Sulla sterilizzazione la Nuova Carta degli Operatori Sanitari (2016) richiama alla liceità solo se connessa ad atto terapeutico, spiegando che è «legittima in base al principio di totalità, per il quale è lecito privare di un organo o della sua funzionalità una persona, quando esso è malato o e a causa di processi patologici non altrimenti curabili.
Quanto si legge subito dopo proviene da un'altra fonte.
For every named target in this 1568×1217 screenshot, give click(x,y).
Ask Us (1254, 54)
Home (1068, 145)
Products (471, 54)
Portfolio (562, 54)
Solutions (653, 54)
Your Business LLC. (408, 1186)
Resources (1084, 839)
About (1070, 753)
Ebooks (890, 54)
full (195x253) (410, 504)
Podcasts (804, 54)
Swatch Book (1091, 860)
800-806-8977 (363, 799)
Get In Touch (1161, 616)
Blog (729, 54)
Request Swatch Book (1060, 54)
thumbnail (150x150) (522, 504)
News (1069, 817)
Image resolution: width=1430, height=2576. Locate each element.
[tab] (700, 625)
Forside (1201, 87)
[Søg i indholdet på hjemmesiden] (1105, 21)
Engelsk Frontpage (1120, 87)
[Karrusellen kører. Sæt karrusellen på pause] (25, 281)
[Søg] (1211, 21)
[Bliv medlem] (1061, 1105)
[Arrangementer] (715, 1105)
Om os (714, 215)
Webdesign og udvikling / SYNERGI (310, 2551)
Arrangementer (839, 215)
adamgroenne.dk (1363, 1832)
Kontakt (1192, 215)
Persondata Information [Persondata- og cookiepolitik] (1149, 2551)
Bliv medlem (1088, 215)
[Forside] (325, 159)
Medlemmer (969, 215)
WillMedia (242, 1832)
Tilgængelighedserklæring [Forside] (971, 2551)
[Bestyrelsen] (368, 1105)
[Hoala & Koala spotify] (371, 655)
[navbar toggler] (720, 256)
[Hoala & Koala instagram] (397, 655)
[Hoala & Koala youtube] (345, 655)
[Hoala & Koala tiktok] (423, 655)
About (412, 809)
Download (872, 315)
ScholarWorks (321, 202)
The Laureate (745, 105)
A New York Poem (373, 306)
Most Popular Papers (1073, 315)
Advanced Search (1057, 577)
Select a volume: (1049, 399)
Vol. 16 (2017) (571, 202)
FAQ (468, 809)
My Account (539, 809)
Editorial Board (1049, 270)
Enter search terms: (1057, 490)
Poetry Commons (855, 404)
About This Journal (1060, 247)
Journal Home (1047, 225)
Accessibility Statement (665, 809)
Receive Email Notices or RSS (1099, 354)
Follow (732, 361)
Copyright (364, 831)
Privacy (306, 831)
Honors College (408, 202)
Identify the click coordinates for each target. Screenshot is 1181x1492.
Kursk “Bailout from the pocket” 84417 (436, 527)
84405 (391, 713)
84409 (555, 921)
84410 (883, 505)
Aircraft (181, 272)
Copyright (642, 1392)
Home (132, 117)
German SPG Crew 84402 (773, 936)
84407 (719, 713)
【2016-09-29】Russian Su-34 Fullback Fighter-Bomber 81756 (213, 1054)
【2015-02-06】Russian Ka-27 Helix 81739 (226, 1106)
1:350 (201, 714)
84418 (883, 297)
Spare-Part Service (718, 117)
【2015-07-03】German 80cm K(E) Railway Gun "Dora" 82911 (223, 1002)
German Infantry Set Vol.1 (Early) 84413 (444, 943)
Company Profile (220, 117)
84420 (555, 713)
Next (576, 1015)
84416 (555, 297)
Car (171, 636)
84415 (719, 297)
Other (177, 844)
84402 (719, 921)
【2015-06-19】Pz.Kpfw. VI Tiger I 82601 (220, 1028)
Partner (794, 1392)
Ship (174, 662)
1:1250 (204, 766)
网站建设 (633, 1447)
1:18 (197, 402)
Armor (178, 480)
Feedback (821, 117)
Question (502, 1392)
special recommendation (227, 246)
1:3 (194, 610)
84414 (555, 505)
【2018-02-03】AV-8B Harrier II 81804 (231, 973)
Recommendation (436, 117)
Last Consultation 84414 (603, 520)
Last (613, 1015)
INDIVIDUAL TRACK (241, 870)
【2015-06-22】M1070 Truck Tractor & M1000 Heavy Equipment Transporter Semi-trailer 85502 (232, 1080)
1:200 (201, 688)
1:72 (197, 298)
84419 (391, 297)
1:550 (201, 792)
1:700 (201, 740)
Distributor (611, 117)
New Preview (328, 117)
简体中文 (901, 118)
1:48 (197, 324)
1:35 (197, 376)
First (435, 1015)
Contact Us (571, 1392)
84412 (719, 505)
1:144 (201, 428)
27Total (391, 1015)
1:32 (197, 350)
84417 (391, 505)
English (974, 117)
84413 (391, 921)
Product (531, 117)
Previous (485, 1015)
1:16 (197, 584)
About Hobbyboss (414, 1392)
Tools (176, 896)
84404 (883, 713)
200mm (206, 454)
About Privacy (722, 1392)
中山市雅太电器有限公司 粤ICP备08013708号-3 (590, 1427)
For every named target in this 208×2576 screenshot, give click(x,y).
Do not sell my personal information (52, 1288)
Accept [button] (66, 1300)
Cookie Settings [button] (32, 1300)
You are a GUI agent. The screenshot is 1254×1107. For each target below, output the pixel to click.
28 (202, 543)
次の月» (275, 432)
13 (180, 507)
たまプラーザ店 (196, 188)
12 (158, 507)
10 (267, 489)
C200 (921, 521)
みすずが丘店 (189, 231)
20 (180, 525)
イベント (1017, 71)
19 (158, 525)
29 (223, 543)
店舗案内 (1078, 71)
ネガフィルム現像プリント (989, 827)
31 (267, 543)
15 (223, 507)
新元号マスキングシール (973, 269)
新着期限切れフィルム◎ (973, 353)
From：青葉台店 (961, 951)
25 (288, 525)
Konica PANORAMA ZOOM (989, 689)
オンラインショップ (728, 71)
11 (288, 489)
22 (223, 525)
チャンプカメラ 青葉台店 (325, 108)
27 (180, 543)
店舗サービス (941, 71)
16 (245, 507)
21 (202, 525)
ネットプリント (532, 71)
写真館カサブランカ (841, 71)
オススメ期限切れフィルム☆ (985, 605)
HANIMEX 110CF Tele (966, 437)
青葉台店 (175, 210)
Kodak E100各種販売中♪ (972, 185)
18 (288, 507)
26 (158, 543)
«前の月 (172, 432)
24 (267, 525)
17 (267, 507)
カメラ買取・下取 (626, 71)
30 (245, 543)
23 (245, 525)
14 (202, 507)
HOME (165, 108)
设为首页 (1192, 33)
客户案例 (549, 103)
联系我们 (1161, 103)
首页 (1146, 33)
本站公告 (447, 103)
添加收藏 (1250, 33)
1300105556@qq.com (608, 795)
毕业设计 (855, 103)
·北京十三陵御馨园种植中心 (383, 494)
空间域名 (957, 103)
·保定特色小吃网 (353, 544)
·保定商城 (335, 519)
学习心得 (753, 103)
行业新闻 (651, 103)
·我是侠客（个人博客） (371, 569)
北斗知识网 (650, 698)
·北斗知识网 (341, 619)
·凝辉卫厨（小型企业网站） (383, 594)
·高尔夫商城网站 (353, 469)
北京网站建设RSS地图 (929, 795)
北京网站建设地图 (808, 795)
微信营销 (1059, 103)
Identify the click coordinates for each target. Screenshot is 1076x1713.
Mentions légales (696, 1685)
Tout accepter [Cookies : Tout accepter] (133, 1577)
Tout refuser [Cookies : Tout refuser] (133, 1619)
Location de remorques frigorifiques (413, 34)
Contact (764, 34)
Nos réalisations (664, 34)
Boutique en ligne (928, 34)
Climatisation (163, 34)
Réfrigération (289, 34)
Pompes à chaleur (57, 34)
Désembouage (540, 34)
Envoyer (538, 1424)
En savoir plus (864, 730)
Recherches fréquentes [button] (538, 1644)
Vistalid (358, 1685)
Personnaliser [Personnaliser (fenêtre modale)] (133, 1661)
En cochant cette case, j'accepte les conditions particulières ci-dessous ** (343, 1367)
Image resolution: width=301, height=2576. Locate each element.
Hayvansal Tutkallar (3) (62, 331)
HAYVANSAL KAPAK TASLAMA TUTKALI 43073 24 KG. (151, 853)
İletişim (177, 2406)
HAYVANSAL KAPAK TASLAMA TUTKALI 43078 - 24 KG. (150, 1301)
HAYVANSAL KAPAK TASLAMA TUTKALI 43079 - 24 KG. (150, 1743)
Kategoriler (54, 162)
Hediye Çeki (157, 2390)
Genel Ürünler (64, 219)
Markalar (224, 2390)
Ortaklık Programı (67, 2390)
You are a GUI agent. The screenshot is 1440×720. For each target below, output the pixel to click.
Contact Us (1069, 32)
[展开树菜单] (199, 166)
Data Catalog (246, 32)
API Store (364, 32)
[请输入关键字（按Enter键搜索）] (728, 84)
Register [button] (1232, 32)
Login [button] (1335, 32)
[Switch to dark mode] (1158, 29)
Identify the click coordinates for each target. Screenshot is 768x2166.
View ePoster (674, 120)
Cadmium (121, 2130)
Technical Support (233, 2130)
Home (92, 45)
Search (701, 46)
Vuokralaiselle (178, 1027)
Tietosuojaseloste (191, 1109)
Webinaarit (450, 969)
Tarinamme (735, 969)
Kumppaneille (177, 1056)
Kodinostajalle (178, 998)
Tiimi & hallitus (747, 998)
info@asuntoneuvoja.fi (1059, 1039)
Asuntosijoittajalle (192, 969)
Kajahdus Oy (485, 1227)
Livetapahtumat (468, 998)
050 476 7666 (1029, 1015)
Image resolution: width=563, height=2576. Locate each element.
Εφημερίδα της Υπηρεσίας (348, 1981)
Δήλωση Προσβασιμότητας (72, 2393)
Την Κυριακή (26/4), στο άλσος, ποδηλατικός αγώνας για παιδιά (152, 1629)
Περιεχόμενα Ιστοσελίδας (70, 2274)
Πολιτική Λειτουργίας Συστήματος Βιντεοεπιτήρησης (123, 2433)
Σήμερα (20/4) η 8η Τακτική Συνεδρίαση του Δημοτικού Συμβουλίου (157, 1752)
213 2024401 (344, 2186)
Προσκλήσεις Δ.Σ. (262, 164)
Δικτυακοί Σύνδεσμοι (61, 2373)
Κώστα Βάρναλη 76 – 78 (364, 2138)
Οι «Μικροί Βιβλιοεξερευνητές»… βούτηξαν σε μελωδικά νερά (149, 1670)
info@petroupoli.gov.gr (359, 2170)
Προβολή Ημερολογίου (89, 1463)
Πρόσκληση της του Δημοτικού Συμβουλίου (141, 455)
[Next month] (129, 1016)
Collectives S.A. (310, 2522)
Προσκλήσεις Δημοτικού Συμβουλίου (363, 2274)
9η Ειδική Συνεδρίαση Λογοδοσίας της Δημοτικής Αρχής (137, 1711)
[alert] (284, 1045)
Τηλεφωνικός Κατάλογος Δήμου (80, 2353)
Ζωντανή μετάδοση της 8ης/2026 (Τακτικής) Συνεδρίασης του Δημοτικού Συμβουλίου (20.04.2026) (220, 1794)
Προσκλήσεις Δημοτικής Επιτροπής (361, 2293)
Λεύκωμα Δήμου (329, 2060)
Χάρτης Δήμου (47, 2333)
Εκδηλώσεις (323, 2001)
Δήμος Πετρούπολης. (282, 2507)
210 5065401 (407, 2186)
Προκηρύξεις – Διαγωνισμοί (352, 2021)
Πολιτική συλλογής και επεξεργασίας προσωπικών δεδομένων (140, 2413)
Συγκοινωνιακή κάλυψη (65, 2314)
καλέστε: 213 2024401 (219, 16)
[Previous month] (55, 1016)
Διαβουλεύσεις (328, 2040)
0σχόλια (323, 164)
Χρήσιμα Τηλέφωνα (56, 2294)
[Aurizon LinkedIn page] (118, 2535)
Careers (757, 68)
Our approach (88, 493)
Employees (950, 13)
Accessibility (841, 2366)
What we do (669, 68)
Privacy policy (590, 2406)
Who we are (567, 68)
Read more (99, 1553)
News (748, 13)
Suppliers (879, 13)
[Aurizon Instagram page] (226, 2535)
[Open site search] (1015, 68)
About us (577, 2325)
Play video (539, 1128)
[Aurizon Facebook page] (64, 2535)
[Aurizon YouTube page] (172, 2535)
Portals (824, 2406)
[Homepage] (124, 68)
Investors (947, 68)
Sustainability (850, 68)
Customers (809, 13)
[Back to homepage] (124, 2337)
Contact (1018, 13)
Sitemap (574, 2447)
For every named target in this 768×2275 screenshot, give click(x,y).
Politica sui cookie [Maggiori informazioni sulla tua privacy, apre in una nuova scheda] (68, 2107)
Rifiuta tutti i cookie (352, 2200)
Occorre altresì che ci sia un prevedibile e ragionevole beneficio per il paziente e che egli stesso o gli aventi diritto abbiano dato il consenso» (20).
Il secondo e il terzo caso riguardano dal punto di vista morale la illiceità in quanto l’effetto sia dell’intervento di isterectomia e di legatura delle tube, in tal caso  in sostituzione dell’isterectomia,  è quello unicamente di «rendere la facoltà generativa incapace di procreare».  Si fa riferimento al caso di quando un utero, ad esempio a seguito di precedenti interventi di taglio cesareo, si trova in uno stato seppur nell’immediatezza non rischioso per la vita o la salute della donna ma  si presume possa non portare a compimento una gravidanza futura senza pericolo, o anche eventualmente grave,  per la madre e  l’intervento di isterectomia ha scopo preventivo di evitare tale rischio.  E all’altro caso in cui nella medesima situazione  all’intervento di isterectomia si sostituisce  la legatura delle tube sempre con lo stesso fine di prevenzione  ma con una procedura meno gravosa per la donna e con la possibilità che in alcuni casi la sterilità procurata può essere reversibile.  Entrambe le procedure non hanno però carattere terapeutico, in quanto  non vi è condizione patologica dell’utero per la donna e «sono realizzati per rendere sterili i futuri atti sessuali fertili, liberamente compiuti».  Rientrano entrambi nella sterilizzazione diretta nei casi in cui  «nonostante ogni soggettiva buona intenzione di coloro i cui interventi sono ispirati alla cura o alla prevenzione di una malattia fisica o mentale, prevista o temuta come risultato di una gravidanza, siffatta sterilizzazione rimane assolutamente proibita secondo la dottrina della Chiesa», citando dal documento Quaecumque sterilizatio del 1976.

Nella nota finale del Responsum la Congregazione per la Dottrina della Fede accenna anche al ricorso di  opzioni alla pratica di sterilizzazione con il metodo naturale nei periodi infecondi o l’astinenza totale e che «spetta agli sposi, in dialogo con i medici e con la loro guida spirituale, scegliere la via da seguire, applicando al loro caso e alle loro circostanze i normali criteri di gradualità dell’intervento medico».